I second the myriad problems of Cloudflare.
I started very enthusiastically believing the hype: Cloudflare was the greatest thing since sliced bread.
I can’t count the endless hours and days I’ve spent troubleshooting OS, data provider, each site in question because I’d actually forgot I switched to Cloudflare.
-
It may very well be that many sites use insecure web practices- then again, absolutely nothing is bulletproof on the web, like in real life. But what do we want, when our own government leaders handle classified info on unsecured phones and home computers. Everyone knows everything about everyone else while pretending they don’t do as to not risk losing access.
-
Far too many apps, even those specifically created for security just don’t work on Cloudflare to varying degrees from mild to complete, to name a few: Privacy.com, Stripe (and gosh, they supposedly securely validate & interface between Banks, fintechs, and customers), some bank apps, some vpn’s, food apps (some are the world’s largest to boot), survey apps, government sites like some of NYC’s, etc.
It’s not confined to small or just emerging companies. Ditto for security texts and two factor authentication- TMobile, Microsoft…Google was a past example but looks like they found a workaround.
Signing up for various forums is not possible either. -
All these problems immediately go away by disabling Cloudflare to the default. Nor they occur when using Google DNS.
-
Everybody has to eat, but the individual customer paid subscription model and the individual business paid prioritization model trigger the suspicious and conspiracy theorists.
Just the fact that you have MVP’s, that you felt this need, is telling and a self-admissive… Just like at Microsoft, which I happen to belong to.
And btw, NONE of the MSMVP’s ever are rude, sarcastic or condescending. -
I just spent a half hour on another of your roadblocks just by trying to sign up to post this. It seems you don’t like when we stumble onto your site / an interesting thread, sign up, but validate on another peripheral so as not to lose the exact place mark.
And can you please add the feature of returning to original placeholder upon verification and signup? That feature has only existed for two decades.
Validation link immediately throws a link expired message with a prompt to resend another one- how about a more truthful prompt like not allowed to validate on different hardware? In order to avoid an endless validation loop, because most those messages end up in Spam.

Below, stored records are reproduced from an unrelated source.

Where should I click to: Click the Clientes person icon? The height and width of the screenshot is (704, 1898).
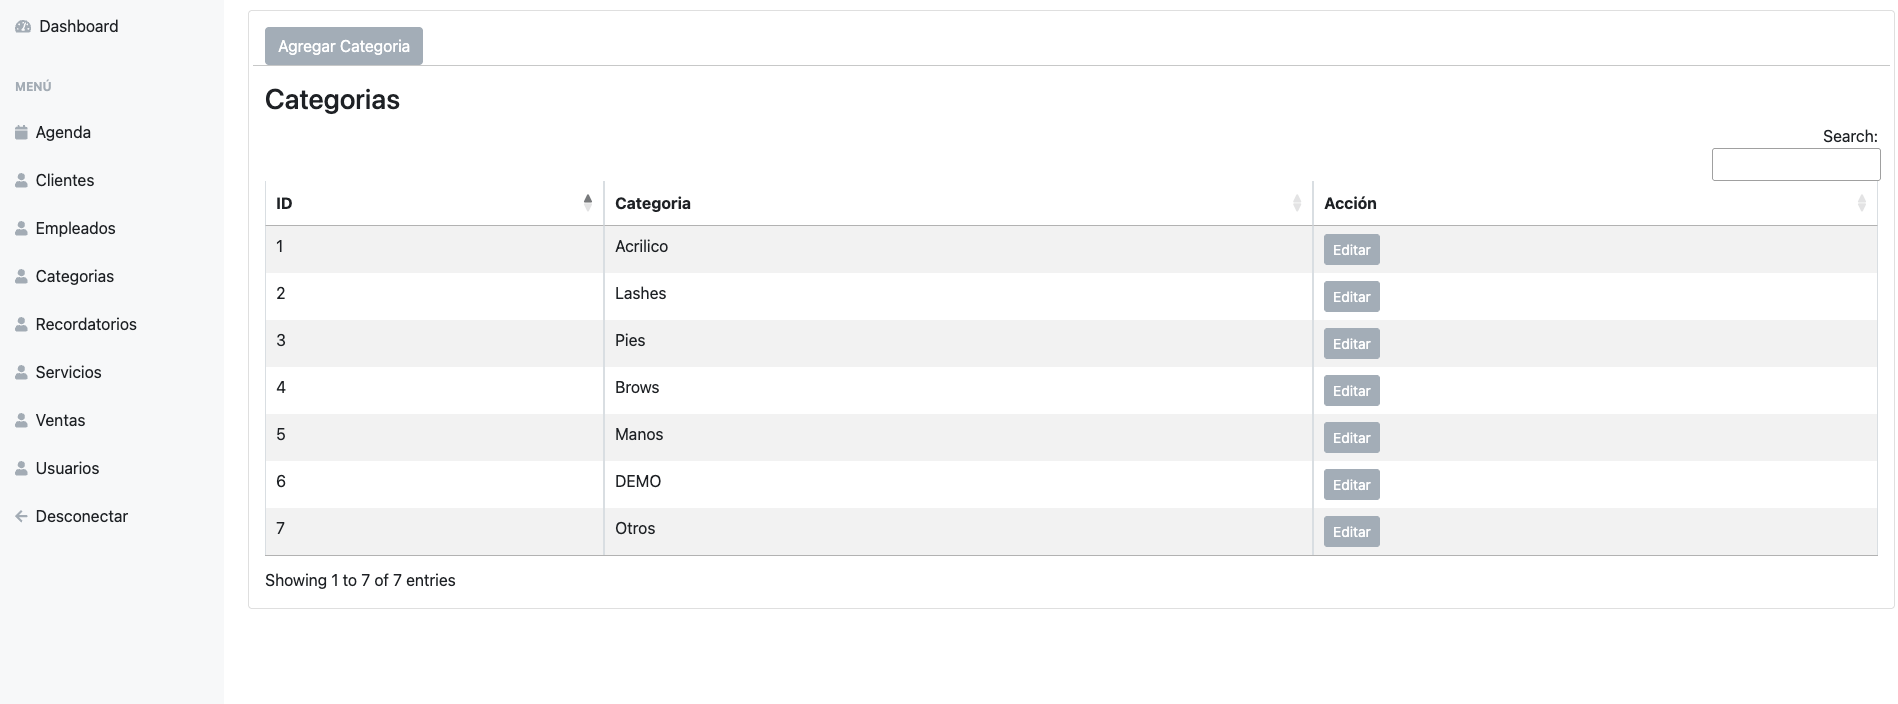coord(21,181)
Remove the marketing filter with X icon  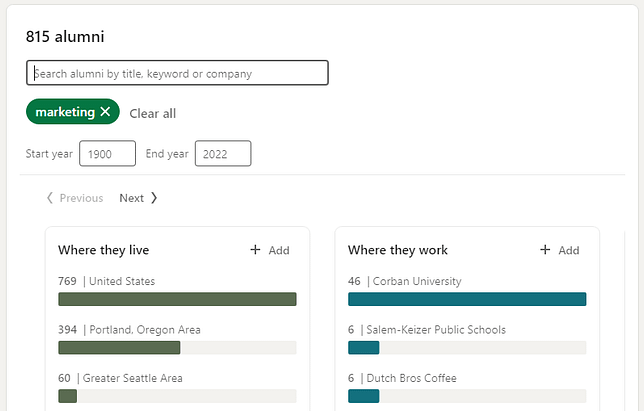click(105, 111)
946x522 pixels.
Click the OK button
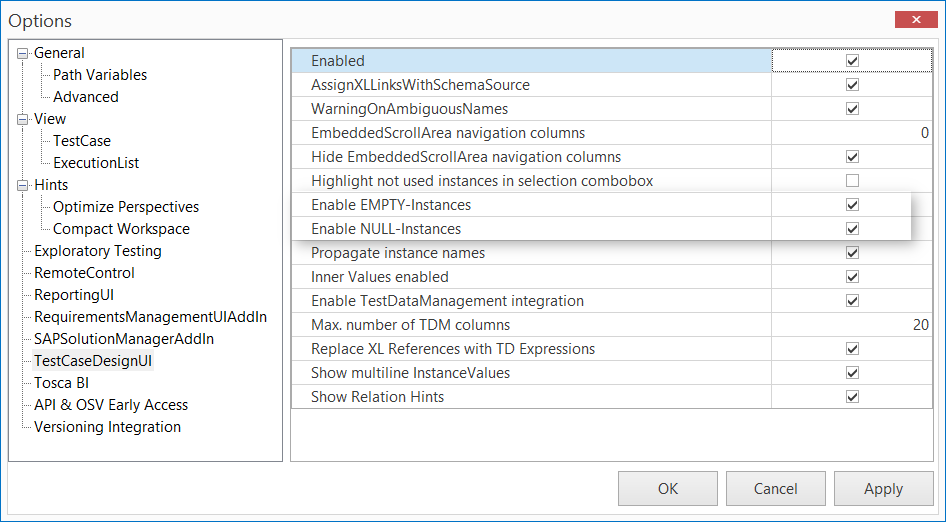[x=668, y=489]
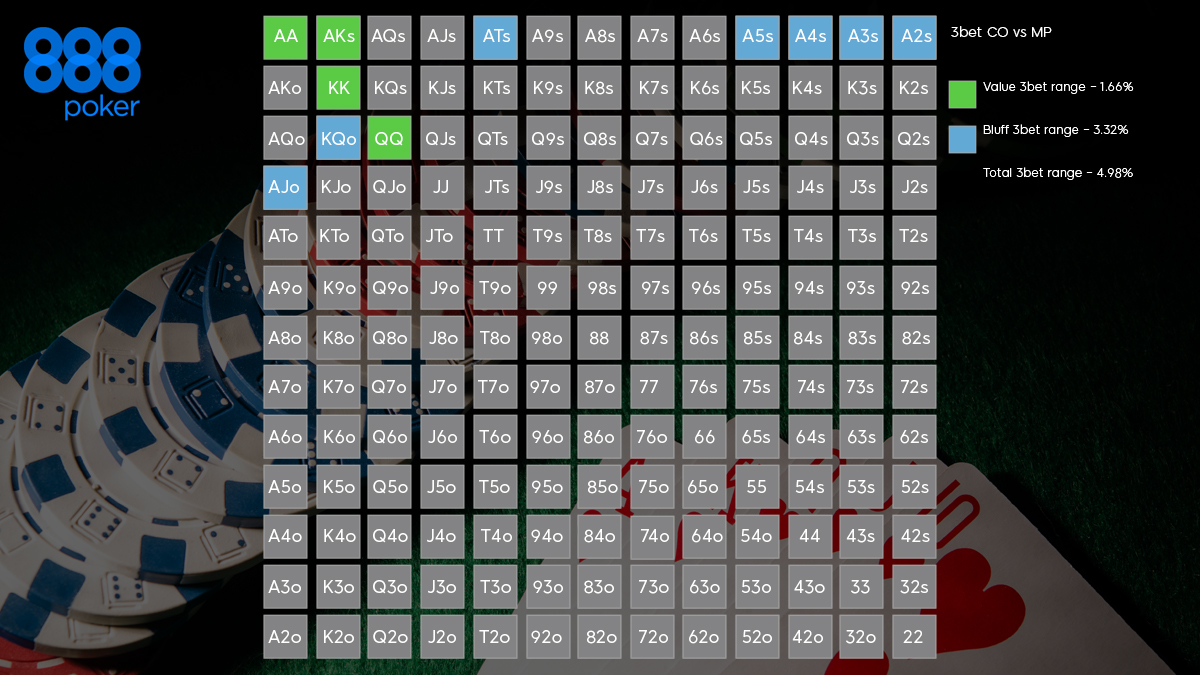1200x675 pixels.
Task: Choose the A5s bluff hand cell
Action: (x=757, y=36)
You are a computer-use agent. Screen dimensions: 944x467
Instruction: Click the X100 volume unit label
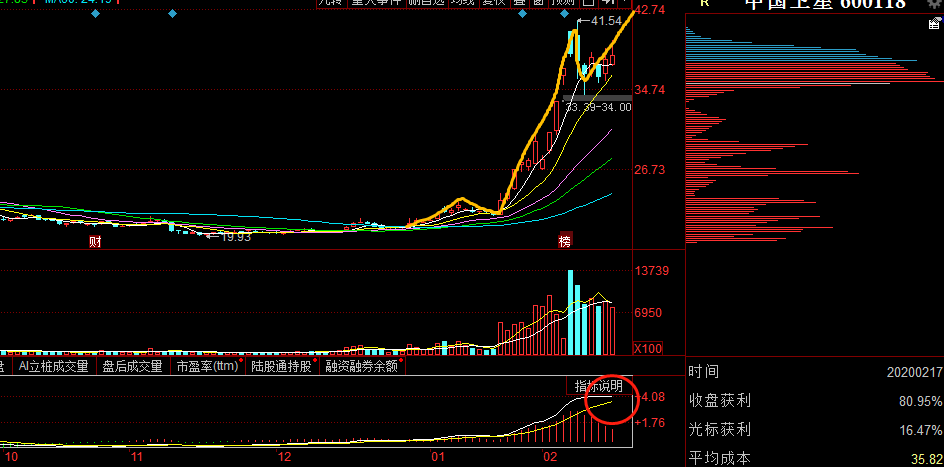point(648,349)
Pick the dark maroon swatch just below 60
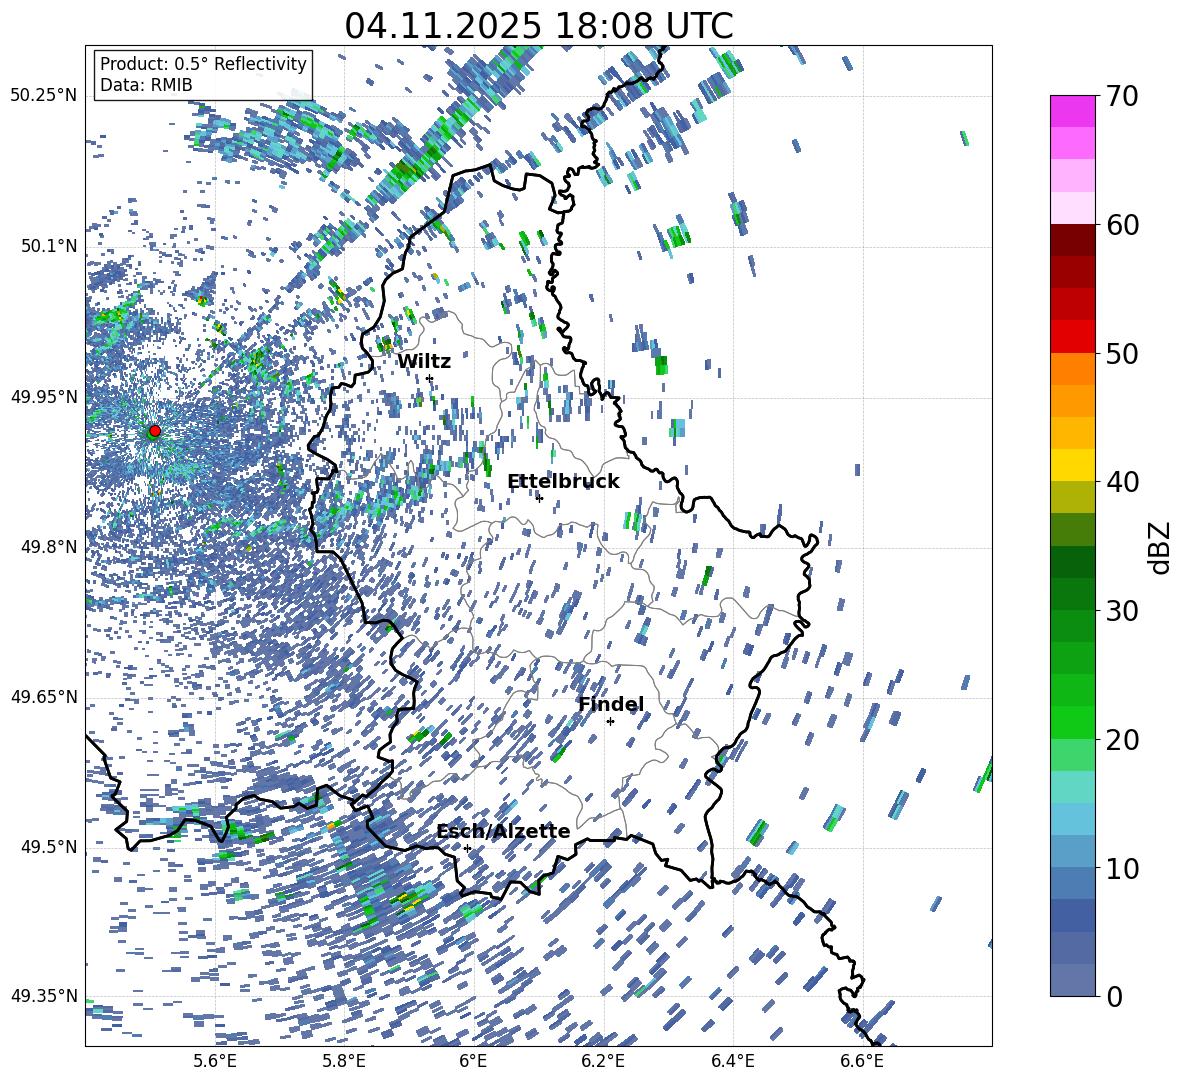The height and width of the screenshot is (1081, 1184). (x=1073, y=240)
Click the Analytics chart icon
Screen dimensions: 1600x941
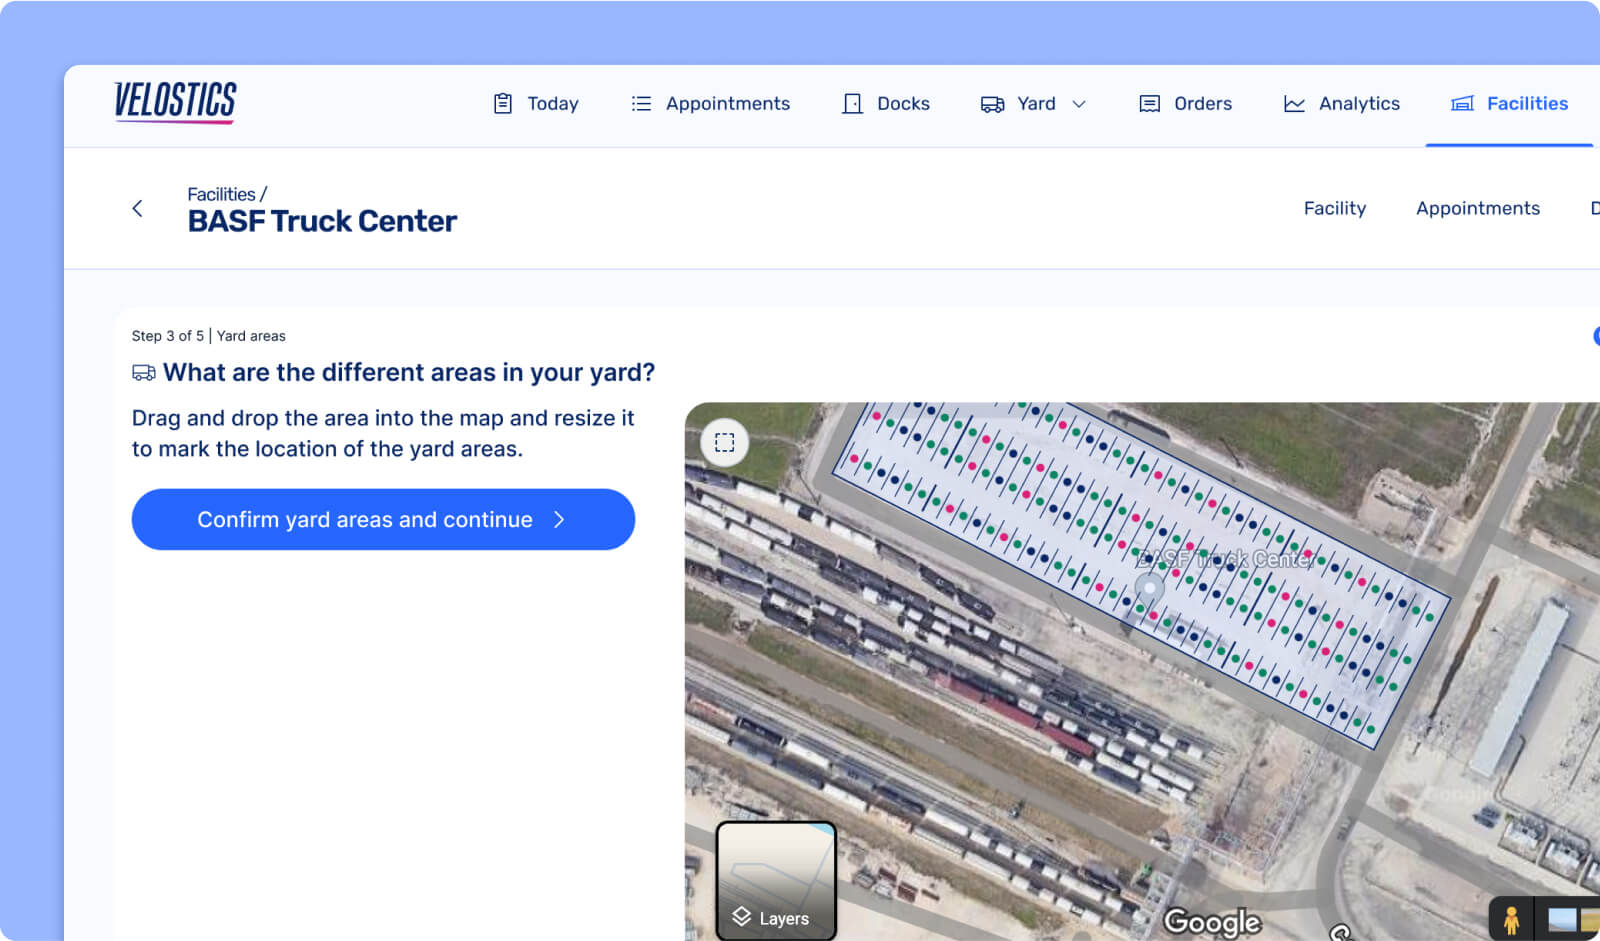click(1294, 104)
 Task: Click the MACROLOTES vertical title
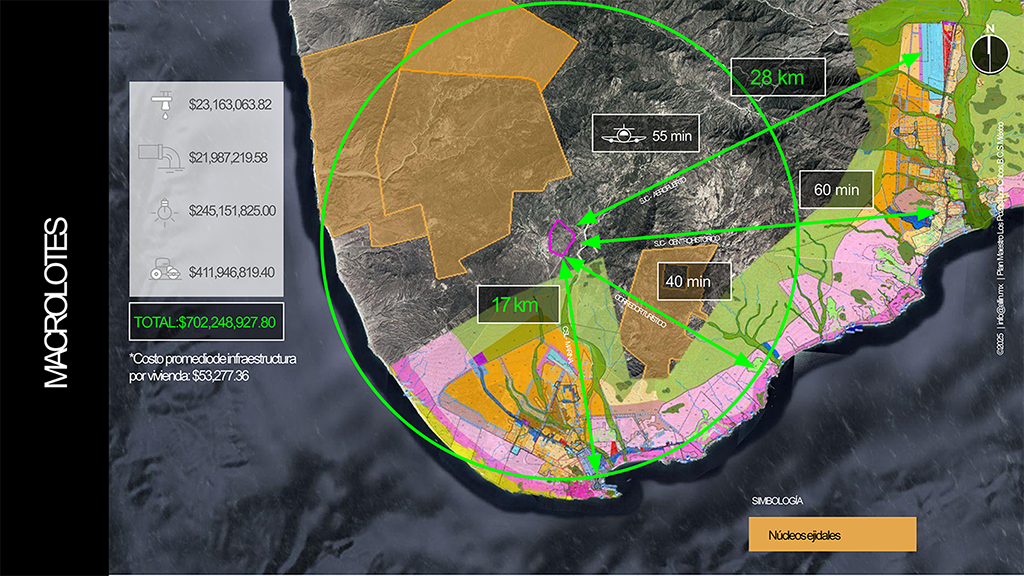[56, 302]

AND because the site keeps one logged in and allows accessing Dashboard, this leads one to believe validation worked, delays finishing the validation. BTW There is one popup that disappears almost instantaneously- who knows what that message says.
Can you make trusted agreements with the big email providers so as not to wind up in Spam?
And why validate and sign up only thru email instead of using the large social portals? That is so 1989, today’s web surfer will not have the patience, will just not post.
If you wish to validate, secure code to phone is much easier on people- ahh, but that may never arrive for many… Back to the drawing board.